◆ **WHAT IS REQUIRED**: In the listing below, update the lines starting at the line that contains "Given: Click request scrollbar up arrow" and ending at the line that contains "point(57,12)" by replacing "surveys" with "polls", leaving everything else unchanged. Return only those lines.

◆ **ENTRIES SHOWN**:
★ ★ ★ ★

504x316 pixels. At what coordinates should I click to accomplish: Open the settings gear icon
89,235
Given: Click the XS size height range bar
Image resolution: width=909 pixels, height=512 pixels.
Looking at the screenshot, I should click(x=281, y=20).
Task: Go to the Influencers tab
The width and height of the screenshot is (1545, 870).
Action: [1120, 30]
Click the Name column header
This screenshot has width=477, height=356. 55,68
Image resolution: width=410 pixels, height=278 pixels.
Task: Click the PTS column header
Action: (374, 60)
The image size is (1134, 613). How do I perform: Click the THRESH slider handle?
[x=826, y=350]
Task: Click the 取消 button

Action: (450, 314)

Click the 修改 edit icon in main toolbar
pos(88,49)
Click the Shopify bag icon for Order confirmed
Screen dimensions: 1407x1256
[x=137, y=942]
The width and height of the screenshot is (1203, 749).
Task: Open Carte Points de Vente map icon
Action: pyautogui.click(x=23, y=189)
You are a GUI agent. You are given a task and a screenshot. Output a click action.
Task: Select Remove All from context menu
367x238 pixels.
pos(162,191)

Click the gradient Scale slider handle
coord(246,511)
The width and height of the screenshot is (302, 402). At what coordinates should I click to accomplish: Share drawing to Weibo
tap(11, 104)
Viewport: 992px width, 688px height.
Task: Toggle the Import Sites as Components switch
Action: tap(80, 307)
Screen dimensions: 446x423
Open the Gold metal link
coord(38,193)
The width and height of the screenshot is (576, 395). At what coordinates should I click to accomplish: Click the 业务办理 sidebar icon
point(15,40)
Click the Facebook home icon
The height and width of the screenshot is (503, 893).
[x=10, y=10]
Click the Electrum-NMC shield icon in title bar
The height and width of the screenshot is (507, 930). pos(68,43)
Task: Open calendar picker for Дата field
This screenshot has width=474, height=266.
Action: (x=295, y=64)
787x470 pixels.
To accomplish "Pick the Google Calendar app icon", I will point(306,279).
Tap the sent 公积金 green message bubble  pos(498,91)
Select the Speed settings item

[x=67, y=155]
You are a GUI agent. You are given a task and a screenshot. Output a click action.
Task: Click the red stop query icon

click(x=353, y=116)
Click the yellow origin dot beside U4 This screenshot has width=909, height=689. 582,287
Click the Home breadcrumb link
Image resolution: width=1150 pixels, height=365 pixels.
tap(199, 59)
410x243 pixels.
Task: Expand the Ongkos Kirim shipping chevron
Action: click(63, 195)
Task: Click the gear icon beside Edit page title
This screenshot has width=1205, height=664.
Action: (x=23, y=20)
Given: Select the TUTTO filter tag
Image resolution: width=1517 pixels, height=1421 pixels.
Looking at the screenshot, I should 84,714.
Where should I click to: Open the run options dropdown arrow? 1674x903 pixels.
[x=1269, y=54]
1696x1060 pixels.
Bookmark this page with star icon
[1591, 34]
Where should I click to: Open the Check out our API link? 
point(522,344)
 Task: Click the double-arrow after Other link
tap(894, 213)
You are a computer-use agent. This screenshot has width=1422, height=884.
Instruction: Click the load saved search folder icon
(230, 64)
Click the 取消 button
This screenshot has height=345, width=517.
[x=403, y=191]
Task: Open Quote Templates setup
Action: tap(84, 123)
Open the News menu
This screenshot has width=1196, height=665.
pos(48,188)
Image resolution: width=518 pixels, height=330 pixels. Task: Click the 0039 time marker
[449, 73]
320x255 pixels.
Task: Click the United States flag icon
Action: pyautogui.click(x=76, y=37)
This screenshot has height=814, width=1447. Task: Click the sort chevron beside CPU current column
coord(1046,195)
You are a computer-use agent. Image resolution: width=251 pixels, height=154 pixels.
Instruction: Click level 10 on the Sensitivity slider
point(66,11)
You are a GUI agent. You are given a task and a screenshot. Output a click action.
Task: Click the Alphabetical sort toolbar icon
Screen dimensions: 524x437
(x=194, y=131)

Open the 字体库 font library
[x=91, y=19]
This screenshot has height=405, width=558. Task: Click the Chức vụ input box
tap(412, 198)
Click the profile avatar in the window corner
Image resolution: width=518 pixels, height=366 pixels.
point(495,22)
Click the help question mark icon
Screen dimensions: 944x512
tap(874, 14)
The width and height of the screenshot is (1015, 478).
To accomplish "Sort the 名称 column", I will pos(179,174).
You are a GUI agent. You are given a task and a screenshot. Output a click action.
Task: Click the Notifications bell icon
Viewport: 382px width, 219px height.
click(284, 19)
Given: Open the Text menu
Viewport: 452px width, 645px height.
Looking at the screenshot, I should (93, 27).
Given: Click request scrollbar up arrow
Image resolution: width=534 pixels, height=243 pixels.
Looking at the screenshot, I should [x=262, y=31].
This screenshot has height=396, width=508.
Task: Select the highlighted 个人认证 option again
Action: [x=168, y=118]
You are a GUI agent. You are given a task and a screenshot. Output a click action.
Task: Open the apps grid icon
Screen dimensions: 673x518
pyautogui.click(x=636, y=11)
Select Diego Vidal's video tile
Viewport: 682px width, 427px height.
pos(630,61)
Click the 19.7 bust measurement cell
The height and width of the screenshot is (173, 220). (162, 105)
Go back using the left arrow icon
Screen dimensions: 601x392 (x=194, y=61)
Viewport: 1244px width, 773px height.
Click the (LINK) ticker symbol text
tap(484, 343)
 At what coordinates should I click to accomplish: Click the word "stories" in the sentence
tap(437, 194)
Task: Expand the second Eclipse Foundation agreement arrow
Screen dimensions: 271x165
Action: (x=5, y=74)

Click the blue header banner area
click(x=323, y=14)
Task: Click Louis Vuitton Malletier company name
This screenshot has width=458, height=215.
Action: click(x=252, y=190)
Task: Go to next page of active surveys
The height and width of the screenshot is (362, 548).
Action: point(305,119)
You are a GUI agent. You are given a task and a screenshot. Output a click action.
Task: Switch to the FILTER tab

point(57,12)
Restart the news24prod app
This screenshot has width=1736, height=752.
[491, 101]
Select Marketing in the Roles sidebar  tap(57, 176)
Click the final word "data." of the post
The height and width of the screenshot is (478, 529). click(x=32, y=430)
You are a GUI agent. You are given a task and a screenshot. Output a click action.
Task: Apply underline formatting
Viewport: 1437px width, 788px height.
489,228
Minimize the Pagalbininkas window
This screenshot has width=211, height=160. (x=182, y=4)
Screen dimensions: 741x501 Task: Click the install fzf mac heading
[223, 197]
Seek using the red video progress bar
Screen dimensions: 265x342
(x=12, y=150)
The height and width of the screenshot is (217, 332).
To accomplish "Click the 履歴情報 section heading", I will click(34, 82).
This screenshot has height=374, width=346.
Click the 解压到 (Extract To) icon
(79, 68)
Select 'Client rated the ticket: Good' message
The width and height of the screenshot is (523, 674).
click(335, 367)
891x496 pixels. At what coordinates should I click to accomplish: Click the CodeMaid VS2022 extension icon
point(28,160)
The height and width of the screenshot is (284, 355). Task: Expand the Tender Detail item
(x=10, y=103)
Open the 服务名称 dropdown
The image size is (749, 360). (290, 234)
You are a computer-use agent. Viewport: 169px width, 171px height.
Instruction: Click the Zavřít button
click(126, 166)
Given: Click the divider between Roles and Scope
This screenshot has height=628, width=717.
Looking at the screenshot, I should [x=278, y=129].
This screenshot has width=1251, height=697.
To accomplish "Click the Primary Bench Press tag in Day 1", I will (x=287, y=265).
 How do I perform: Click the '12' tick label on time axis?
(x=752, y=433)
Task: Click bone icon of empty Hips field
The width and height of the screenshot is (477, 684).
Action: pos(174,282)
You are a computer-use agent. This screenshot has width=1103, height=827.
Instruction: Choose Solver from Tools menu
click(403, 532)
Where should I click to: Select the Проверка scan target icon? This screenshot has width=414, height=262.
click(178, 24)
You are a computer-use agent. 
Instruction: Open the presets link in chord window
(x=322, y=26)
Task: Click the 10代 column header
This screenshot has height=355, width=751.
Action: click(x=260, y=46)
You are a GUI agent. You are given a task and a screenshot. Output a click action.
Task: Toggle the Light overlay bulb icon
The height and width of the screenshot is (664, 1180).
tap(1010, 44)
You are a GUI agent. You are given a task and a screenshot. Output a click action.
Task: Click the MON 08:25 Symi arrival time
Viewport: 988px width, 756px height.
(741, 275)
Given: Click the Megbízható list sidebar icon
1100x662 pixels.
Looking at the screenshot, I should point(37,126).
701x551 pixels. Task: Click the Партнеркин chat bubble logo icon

★ ★ ★ ★

◆ **ANSWER FOR THIS EXERCISE**:
Given: Click request scrollbar up arrow
Image resolution: width=534 pixels, height=243 pixels.
Looking at the screenshot, I should [x=262, y=31].
This screenshot has height=396, width=508.
Task: Select the highlighted 个人认证 option again
Action: [x=168, y=118]
You are a GUI agent. You are given a task and a screenshot. Output a click action.
Task: Open the apps grid icon
Screen dimensions: 673x518
pyautogui.click(x=636, y=11)
Select Diego Vidal's video tile
Viewport: 682px width, 427px height.
pos(630,61)
Click the 19.7 bust measurement cell
The height and width of the screenshot is (173, 220). (162, 105)
Go back using the left arrow icon
Screen dimensions: 601x392 (x=194, y=61)
Viewport: 1244px width, 773px height.
Click the (LINK) ticker symbol text
tap(484, 343)
 At what coordinates should I click to accomplish: Click the word "stories" in the sentence
tap(437, 194)
Task: Expand the second Eclipse Foundation agreement arrow
Screen dimensions: 271x165
Action: (x=5, y=74)

Click the blue header banner area
click(x=323, y=14)
Task: Click Louis Vuitton Malletier company name
This screenshot has width=458, height=215.
Action: click(x=252, y=190)
Task: Go to next page of active polls
The height and width of the screenshot is (362, 548).
Action: point(305,119)
You are a GUI agent. You are given a task and a screenshot. Output a click action.
Task: Switch to the FILTER tab

point(57,12)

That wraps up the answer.